寺さんの【伝えたい話・残したい話】

新聞記事、出来事などから伝えたい話、残したい話を綴っていきます。
(過去掲載分は「付録」の「話・話」を開いて下さい)

(第2461話) 踏切での手助け

2017年06月20日 | 出来事

 “今年二月の初め、早朝の出来事。一宮市の玉置光代さん(六二)は、車でスーパーマーケットに出掛けた。途中、名鉄今伊勢駅近くの踏切に差し掛かると、遮断機が下り始めたため、停車した。その時だった。目の前の三十代ぐらいの女性が遮断線を持ち上げて線路内に入って行くのが見えた。ここは名鉄とJRの線路が並んでいるので、ひんぱんに遮断機が下りる場所として有名。そのため、違反と承知しつつも、遮断線を手で上げて通る人をよく見かけるという。玉置さんは「またか」「危ないなあ」と眉をひそめて女性を目で追った。
 ところが、である(後略)。”(6月4日付け中日新聞)

 志賀内さんの「ほろほろ通信」からです。「ところが、である」この続きはどうなるのでしょう。それを次に紹介します。
 “その女性は向こう側の遮断機近くの線路の上で、うろたえて立ち尽くしている年配男性に声を掛け、踏切の外へ連れ出したのだった。よく見ると、その男性は白い杖を手にしていた。目が不自由なようだ。その後、女性はこちらを向き、遮断機の前に立って電車が行き過ぎるのを待った。通過後に渡ってくるつもりらしい。ここで玉置さんはハッとした。推察するに、女性は踏切の線路内で目の不自由な男性とすれ違った。踏切を渡り切って、いったんこちら側に来てから、男性のことが『大丈夫かな』と心配になって振り返った。

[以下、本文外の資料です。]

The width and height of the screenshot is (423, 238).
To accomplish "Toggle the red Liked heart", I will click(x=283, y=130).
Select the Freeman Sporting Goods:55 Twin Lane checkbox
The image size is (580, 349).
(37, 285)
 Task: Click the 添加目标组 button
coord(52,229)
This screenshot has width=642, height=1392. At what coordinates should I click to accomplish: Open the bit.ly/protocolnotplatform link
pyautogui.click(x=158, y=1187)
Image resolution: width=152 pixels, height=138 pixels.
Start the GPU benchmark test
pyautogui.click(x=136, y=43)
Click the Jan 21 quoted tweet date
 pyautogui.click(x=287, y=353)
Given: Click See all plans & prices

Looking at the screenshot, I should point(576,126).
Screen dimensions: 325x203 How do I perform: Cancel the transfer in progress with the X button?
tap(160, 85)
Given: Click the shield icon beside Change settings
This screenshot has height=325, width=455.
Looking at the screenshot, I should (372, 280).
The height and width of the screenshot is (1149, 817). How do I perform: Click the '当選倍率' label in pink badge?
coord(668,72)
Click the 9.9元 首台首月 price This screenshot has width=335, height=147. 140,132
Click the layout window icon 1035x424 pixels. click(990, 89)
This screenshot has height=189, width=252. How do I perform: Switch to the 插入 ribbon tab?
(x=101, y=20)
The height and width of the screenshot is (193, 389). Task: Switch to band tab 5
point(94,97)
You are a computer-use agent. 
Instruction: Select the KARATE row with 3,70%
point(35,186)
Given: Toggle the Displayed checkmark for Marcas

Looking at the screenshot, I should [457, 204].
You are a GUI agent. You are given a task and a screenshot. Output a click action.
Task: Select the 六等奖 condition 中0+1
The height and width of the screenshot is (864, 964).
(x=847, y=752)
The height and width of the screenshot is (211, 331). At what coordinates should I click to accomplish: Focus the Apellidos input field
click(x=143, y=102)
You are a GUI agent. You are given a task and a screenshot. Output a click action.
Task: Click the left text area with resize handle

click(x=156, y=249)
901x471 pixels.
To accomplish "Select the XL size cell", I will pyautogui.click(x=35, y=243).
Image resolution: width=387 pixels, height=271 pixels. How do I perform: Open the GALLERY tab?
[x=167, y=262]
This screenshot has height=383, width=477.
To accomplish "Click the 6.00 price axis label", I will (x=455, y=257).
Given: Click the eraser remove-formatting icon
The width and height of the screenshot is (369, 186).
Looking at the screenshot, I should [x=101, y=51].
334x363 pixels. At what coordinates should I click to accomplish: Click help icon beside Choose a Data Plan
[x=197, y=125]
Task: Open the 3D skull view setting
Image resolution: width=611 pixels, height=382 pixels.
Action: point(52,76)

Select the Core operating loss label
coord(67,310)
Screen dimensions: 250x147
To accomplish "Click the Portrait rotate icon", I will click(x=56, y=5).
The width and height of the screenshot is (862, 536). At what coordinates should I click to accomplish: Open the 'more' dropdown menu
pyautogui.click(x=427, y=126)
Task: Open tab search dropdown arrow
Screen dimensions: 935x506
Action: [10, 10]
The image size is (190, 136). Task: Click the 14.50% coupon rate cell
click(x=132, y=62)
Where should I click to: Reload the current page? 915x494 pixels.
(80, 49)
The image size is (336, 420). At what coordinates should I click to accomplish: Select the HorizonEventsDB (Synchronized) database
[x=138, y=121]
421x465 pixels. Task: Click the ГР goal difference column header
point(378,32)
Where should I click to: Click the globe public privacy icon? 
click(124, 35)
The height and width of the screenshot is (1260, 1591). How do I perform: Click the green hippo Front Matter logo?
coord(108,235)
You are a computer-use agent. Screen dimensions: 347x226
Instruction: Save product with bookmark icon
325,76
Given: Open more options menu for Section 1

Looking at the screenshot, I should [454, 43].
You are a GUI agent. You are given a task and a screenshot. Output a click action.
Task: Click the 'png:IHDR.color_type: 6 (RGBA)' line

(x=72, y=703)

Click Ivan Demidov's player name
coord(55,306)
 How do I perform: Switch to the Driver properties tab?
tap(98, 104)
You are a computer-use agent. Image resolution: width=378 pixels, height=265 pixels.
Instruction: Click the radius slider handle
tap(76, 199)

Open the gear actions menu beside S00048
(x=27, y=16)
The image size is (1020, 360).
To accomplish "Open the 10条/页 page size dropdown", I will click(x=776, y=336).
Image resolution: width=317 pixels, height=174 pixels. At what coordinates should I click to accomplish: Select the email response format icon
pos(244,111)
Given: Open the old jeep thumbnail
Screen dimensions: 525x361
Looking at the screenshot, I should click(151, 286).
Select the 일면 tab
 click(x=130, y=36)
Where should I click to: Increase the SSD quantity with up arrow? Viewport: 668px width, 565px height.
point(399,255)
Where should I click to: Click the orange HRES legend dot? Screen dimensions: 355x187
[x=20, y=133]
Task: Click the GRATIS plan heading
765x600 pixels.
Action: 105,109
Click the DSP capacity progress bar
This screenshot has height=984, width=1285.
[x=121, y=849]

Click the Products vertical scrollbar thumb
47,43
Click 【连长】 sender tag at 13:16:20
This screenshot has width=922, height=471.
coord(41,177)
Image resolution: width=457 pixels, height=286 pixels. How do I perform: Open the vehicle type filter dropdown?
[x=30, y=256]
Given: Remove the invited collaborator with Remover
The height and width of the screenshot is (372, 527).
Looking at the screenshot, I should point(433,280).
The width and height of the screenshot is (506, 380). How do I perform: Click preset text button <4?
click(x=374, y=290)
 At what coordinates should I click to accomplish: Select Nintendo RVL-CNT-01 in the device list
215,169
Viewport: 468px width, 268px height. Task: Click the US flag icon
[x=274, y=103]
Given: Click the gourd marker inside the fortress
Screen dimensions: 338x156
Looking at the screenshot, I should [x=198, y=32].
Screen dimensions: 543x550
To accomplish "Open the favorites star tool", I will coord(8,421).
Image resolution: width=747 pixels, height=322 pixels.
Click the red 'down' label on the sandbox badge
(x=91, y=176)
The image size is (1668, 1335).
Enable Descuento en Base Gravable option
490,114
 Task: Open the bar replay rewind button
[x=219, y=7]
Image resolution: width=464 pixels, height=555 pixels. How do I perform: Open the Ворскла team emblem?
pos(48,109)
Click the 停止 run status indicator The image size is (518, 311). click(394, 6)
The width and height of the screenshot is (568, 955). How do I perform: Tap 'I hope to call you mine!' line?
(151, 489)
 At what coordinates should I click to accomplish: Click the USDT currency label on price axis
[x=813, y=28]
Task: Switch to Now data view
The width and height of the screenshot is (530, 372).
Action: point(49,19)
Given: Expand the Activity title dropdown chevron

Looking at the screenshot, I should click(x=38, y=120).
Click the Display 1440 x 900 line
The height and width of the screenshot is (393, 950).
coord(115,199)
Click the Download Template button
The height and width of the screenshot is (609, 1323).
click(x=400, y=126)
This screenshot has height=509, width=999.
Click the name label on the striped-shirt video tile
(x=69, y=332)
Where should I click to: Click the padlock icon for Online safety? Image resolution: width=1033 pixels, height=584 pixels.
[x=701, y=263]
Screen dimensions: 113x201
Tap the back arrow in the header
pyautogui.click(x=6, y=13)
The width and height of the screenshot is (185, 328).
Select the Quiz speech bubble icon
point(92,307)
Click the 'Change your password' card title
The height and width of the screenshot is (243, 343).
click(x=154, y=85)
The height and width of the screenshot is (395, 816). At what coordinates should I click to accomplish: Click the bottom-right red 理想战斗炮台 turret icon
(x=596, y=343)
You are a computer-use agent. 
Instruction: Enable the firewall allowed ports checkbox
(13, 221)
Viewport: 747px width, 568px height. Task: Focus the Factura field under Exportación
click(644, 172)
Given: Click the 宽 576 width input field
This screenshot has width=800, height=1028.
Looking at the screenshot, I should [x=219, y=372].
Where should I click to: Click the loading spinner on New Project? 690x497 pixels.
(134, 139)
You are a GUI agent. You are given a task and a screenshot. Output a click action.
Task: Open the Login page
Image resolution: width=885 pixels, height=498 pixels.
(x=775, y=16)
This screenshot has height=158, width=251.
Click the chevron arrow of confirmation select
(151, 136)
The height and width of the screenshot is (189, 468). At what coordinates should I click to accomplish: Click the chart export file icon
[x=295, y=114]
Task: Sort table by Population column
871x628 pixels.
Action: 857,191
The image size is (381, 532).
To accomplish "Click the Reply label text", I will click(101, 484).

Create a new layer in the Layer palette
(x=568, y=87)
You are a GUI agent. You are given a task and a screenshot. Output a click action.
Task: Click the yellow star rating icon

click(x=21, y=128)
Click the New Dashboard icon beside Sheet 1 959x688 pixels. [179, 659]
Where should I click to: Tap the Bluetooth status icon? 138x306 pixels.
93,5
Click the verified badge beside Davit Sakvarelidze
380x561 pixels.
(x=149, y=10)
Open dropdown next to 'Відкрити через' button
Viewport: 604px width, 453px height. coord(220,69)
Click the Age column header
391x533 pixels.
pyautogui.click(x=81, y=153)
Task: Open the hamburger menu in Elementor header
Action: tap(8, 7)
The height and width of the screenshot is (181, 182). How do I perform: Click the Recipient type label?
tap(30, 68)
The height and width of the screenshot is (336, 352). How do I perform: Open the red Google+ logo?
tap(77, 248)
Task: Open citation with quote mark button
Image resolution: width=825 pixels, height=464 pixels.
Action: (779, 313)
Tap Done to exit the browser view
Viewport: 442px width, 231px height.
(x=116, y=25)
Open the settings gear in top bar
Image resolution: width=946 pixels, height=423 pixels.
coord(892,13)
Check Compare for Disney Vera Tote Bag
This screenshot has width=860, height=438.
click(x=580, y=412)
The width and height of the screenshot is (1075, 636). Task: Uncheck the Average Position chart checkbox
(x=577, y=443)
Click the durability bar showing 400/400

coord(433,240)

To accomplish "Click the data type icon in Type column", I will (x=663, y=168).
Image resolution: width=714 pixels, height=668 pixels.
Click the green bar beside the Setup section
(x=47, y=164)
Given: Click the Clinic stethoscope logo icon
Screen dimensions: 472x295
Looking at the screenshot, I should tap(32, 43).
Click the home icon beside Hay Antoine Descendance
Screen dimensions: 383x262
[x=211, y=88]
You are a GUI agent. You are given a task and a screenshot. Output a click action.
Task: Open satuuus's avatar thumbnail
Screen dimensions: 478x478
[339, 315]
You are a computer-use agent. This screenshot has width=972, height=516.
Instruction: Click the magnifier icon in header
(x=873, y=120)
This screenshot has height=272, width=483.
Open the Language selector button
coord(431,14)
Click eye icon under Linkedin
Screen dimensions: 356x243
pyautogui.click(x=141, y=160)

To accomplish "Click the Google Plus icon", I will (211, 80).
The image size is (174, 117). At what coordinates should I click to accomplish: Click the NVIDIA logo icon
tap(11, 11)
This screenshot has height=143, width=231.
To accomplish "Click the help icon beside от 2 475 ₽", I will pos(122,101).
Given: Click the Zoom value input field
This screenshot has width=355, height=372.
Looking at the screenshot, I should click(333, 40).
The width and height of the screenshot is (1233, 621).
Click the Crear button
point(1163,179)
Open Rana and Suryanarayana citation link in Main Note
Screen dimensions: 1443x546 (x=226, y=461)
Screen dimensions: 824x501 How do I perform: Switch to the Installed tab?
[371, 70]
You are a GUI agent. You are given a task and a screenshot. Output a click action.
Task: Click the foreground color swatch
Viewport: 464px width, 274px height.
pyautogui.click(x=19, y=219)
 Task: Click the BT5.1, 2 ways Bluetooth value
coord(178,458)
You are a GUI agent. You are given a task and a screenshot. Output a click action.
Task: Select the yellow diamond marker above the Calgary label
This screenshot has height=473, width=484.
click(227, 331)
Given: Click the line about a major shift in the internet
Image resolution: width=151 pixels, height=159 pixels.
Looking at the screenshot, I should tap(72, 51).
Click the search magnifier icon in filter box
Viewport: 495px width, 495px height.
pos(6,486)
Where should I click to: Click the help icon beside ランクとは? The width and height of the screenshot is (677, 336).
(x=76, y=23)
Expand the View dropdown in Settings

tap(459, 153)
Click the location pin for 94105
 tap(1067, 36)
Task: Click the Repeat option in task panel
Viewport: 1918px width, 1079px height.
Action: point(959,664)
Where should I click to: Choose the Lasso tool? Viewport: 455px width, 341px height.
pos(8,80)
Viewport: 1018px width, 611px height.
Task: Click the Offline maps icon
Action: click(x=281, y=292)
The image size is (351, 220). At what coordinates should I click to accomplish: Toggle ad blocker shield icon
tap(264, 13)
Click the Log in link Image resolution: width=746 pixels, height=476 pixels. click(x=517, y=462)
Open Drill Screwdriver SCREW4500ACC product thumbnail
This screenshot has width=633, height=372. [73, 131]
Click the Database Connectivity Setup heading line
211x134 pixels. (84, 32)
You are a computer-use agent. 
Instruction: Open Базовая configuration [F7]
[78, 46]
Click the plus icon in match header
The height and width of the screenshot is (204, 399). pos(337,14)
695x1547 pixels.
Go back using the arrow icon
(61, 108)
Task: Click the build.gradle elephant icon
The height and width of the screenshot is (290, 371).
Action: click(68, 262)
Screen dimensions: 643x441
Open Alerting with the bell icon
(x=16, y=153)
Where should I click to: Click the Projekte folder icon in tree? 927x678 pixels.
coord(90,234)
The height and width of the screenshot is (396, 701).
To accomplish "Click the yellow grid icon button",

(中略)自らの危険を顧みず、速やかに手助けをしたあの女性に、心から拍手を送りたいと思いました」と玉置さんは話す。”となります。この勇気にボクも拍手を送るが、これは難しい判断が要る。一つ間違えば、共倒れである。線路内の救出について、時折美談として報道されることもあるが、悲惨な話もある。山や海の遭難者者の救出でも同じである。とっさに適切な判断をすることは難しい。衝動的ではいけない。実はボクに経験がある。線路内に帽子を飛ばした人がある。ボクはまだ電車は来ないと思っていたので、とっさに線路内におり、拾い上げた。そしてホームに飛び上がったところで通過電車が来た。思いがけない電車にびっくりした。通過電車があることを忘れていたのである。線路内に下りることは2度としていけないことと思っている。